BUT, one of the biggest stumbling blocks for the space elevator has been a lack of cheap methods of making nanotubes which would be used extensively in the construction of the elevator. It looks like Motorola might have cracked it! IAC, we could be seeing TVs with the technology very shortly.
Re: space elevator.
Nanotubes aren’t the toughie here. It’s figuring out how to shrink people down so they can fit in those tiny, tiny, tiny, tubes.
Woohoo! Cheap nanotubes are here! Finally! I’ve been saying for years, “What this country really needs are cheap nanotubes.” None of this expensive nanotubes bosh. It’s the cheap ones that’ll really kick this country in the ass and get it moving!
What’s a nanotube?
It’s carbon atoms arranged in a tube shape. It’s another extension of buckminsterfullerenes (aka “buckyballs”). More info can be found here.
All I can say is, Shweet.
Super cool. I would love to be working in nano-technology.
Soon, nanotechnology will be working in you!

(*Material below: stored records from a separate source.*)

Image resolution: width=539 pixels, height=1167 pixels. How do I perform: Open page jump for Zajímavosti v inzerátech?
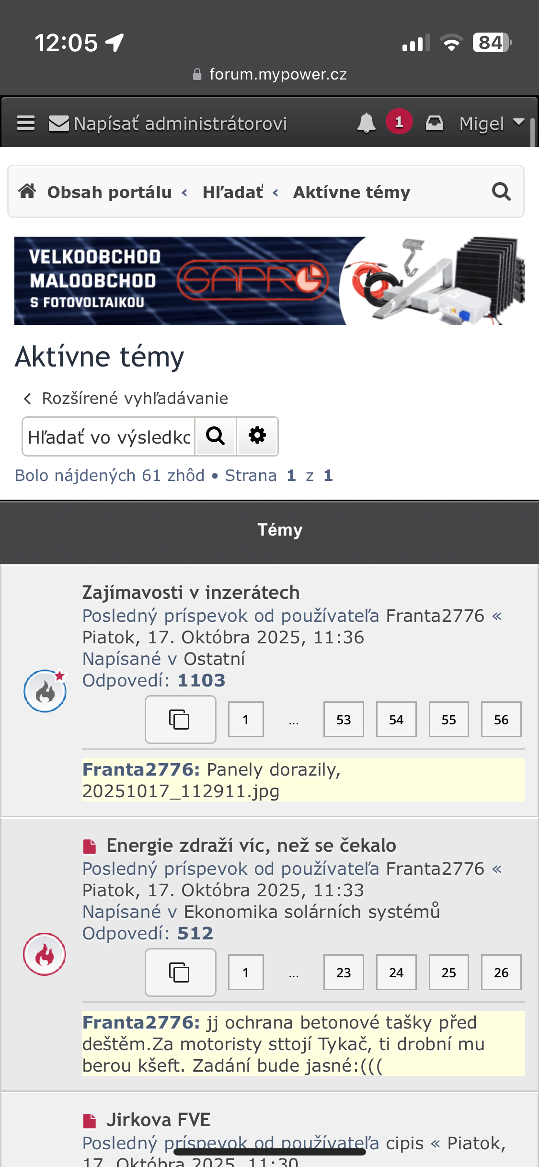(180, 720)
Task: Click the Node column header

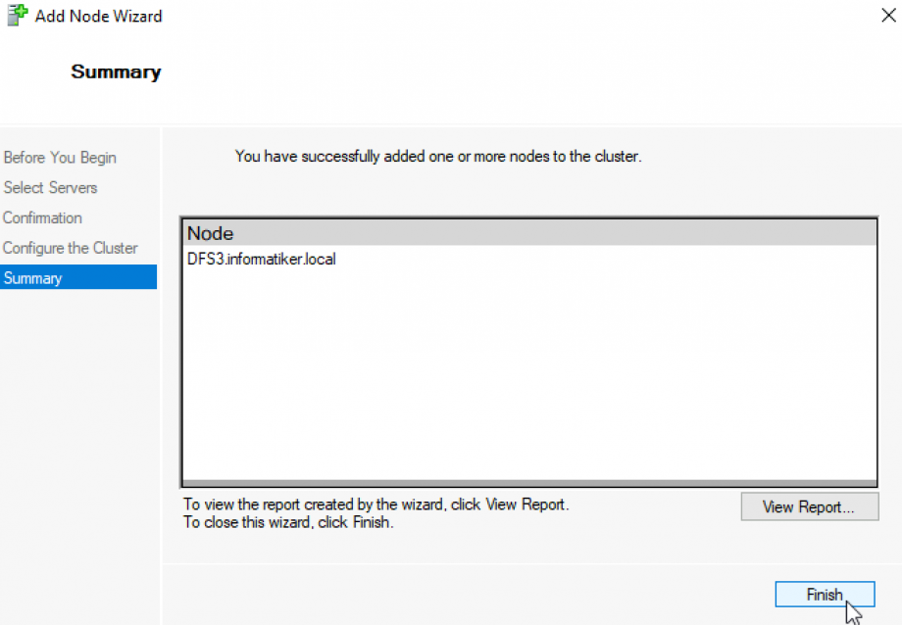Action: (213, 233)
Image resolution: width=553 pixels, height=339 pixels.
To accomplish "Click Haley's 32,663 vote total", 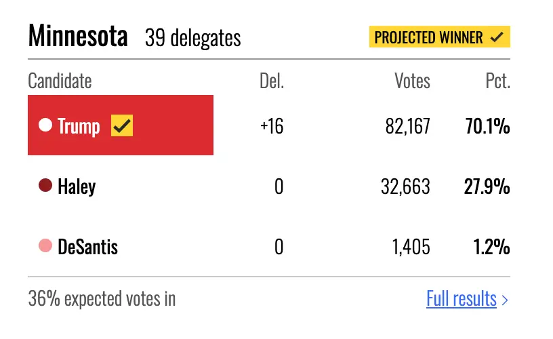I will coord(405,186).
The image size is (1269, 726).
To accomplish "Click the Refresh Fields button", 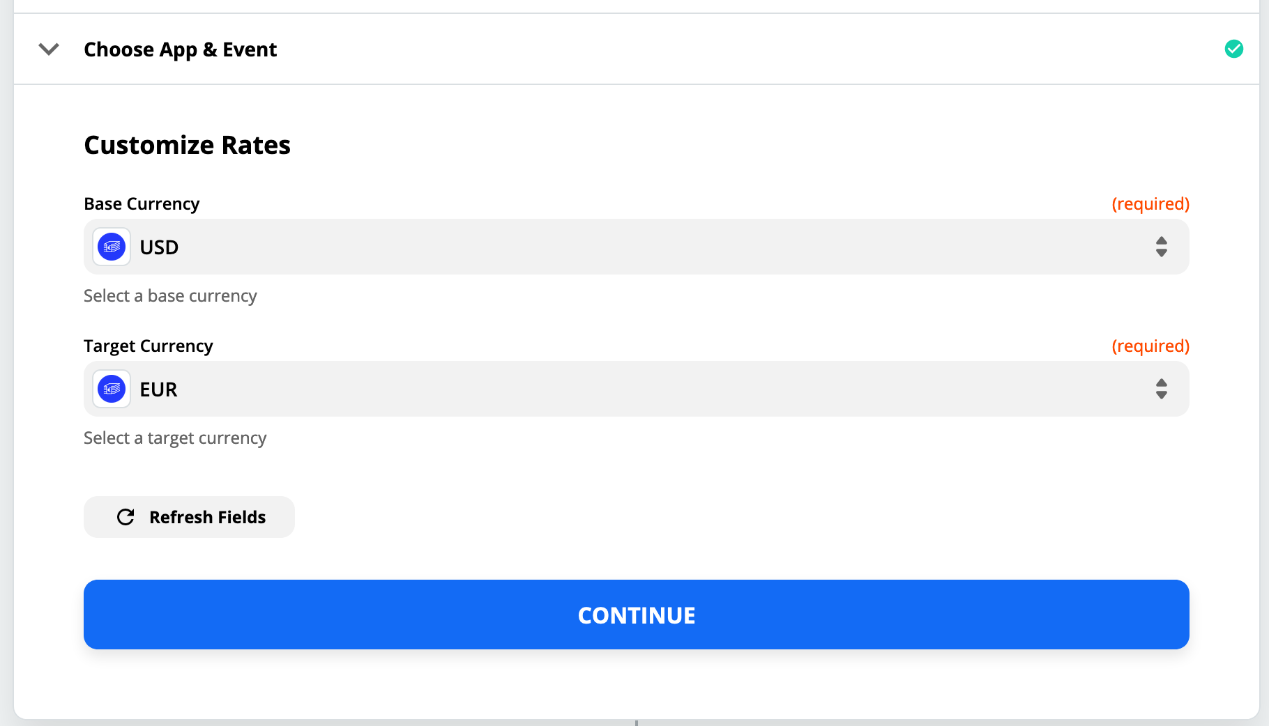I will pos(189,517).
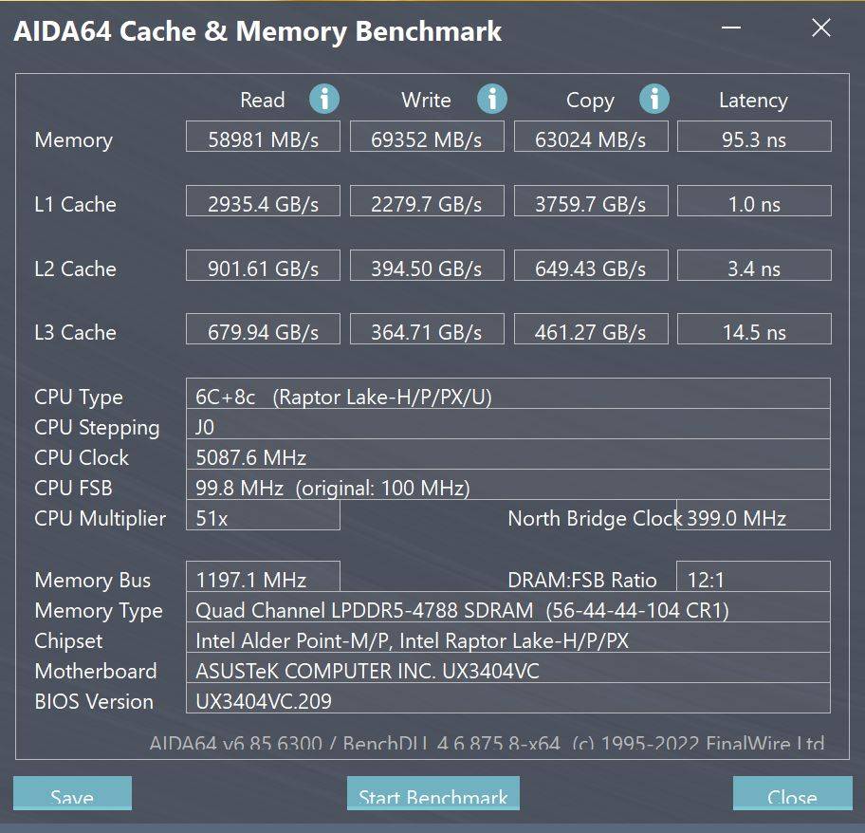The height and width of the screenshot is (833, 865).
Task: Click the Read info icon
Action: [324, 99]
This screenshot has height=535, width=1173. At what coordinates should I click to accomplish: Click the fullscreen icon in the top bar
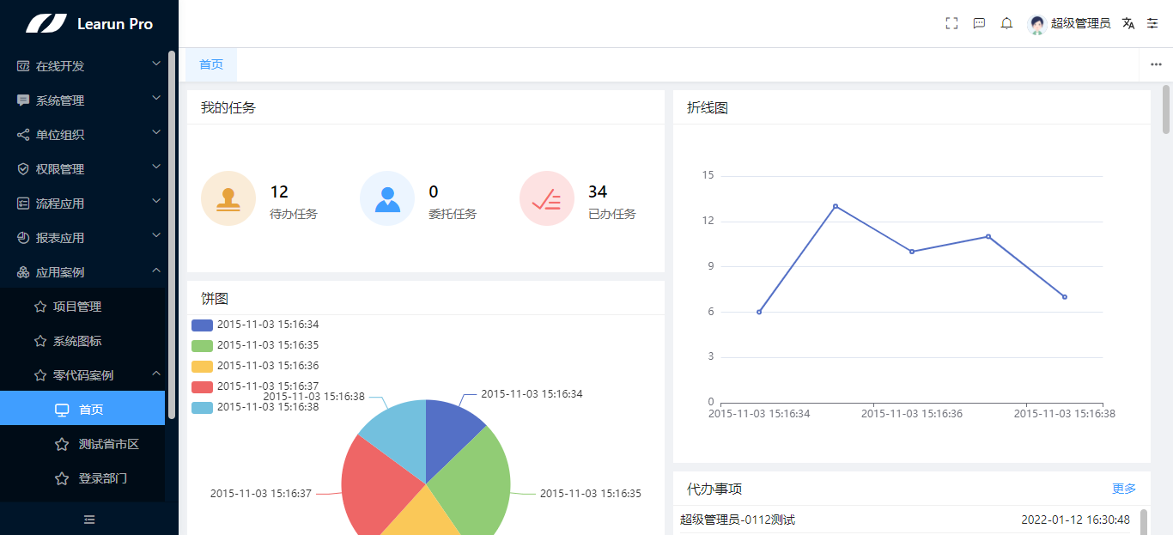tap(951, 23)
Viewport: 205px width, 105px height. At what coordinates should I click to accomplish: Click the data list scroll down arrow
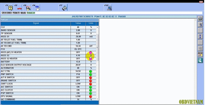click(97, 99)
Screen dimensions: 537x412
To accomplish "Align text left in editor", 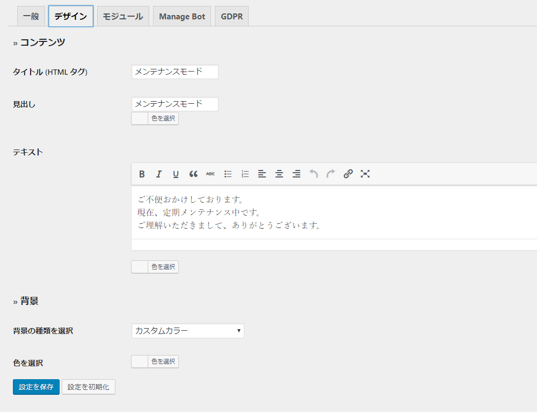I will tap(262, 174).
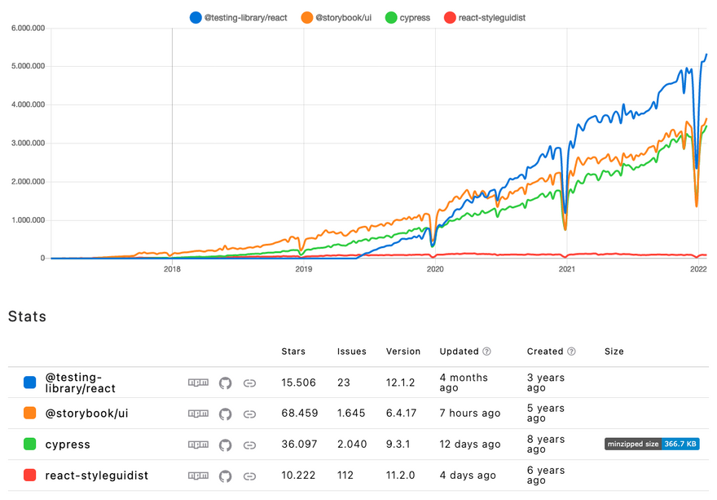
Task: Open npm page for @testing-library/react
Action: pyautogui.click(x=198, y=383)
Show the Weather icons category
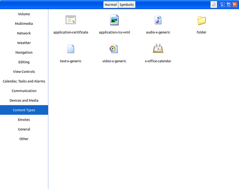239x189 pixels. pyautogui.click(x=24, y=43)
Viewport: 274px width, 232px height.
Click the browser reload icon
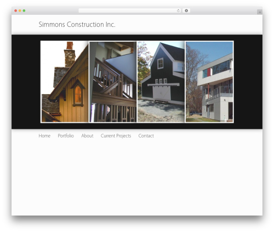[x=178, y=11]
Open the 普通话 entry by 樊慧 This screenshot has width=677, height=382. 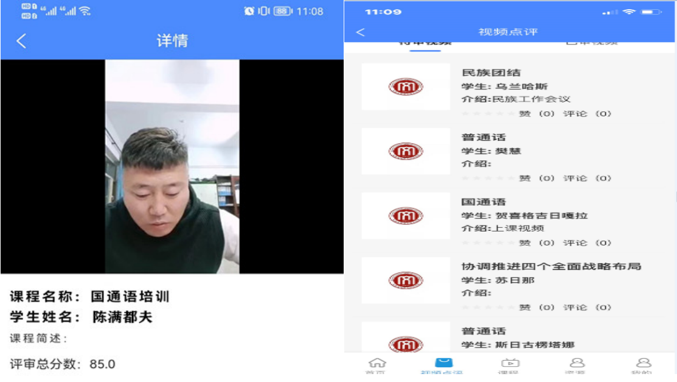(484, 138)
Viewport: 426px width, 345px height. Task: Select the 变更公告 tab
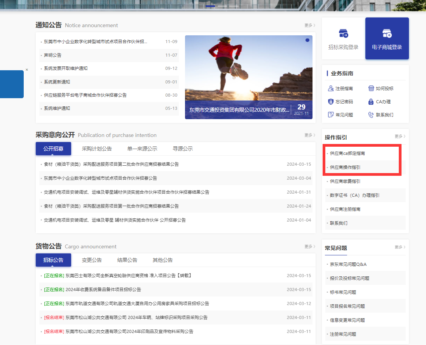(92, 260)
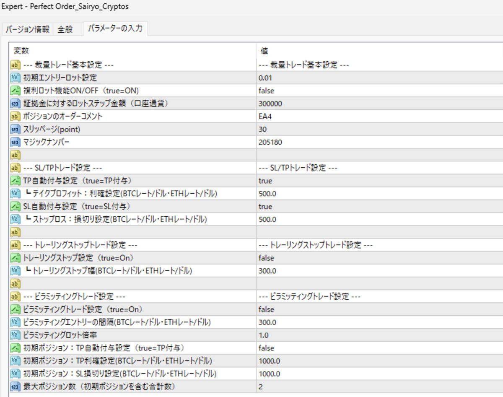Edit the マジックナンバー value 205180
Viewport: 503px width, 397px height.
293,142
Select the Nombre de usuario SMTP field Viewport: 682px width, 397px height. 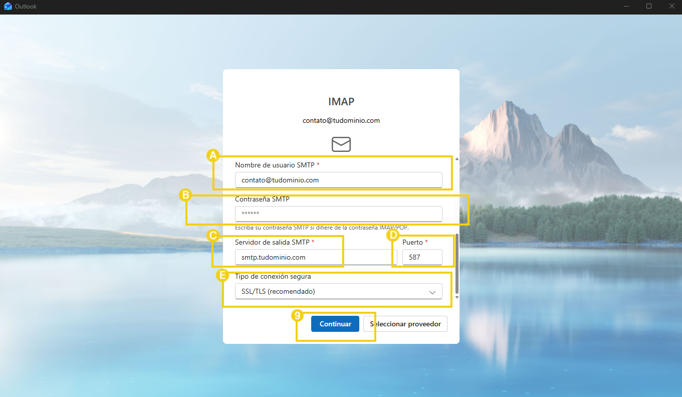[338, 179]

It’s an interesting reversal in how technology is developed. We spent decades trying to kick-start the space age, but eventually dropped that. However, it did leave us with space blankets, communications satellites and consumer electronics. Which is a bit of a shame really, because mobile phones are all very nice, but they’re not anything like as inspiring as “boldly going where no man has gone before”.
Now, the mobile phone guys are giving us the technology to cheaply go where we’ve been before at great expense. Unfortunately, they’ll probably just use space elevators to launch more damned mobile phone satellites and to build the first McDonalds, Starbucks and Club Med on the Moon.
mmmm Club Tranq … I am there already.
If that’s what it takes then tattoo the Golden Arches on my forehead and let’s get it done!
Well I’m all in favour of doing stuff just because we can and because it’s cool, but if the cost of it is to have rolling 3G mobile phone adverts projected onto the Moon then it’s just not worth it.
Besides, I like the Moon (http://www.rathergood.com/moon_song/).
But can we make monofilament wires a few inches long with these cheap nanotubes? Have they enough tensile strength to finally build a cheese knife that really works, or do I still need to wait for a portable laser cheese knife.
Ooh, monofilament wires. I want to be able to lop peoples’ heads off with my shoe laces…
The new Portable Laser Cheese Processing System, crisps as it cuts as it melts, from Ronco.
I thought yuou were talking about these nanotube yarns. Carbon yarn
The ability to make nanotubes on the order of an inch long has been around for a year, I believe. I think some groups are even starting to get half-foot or longer nanotubes. We’re still a far way away, though, from the stuff that would be needed to get into space – multi-kilometer single-walled nanotubes.
Actually, the real problem in building anything bigger than a micron out of carbon nanotubes is not making enough of them, but figuring out how to weave them all together. Imagine trying to weave a rope fifty feet in diameter out of a zillion two inch segments of human hair. It’s also not clear how the tensile strength of individual nanotubes will scale when you make ropes out of them.
So, for now, you’re still stuck on this godforsaken rock.
You might be right, Giraffe, but last I heard (and it’s been a while since I’ve paid much attention to nanotubes) was that it was difficult to produce them in mass quantities cheaply, and the resultant mixture was going to be chock full of carbon in various other forms as well as nanotubes. So, if Motorola’s found a way to mass produce nanotubes exclusively and at a low cost, this might get the space elevator here sooner. I sent an e-mail to the folks at Highlift Systems asking them about it. If I hear anything from them, I’ll post it.
A bump, because I just found this article which answers the question of weaving the tubes into a rope.
Note that this article predates Motorola’s announcement, so the price quoted in the article for nanotubes is higher than what Motorola’s talking about making them available for.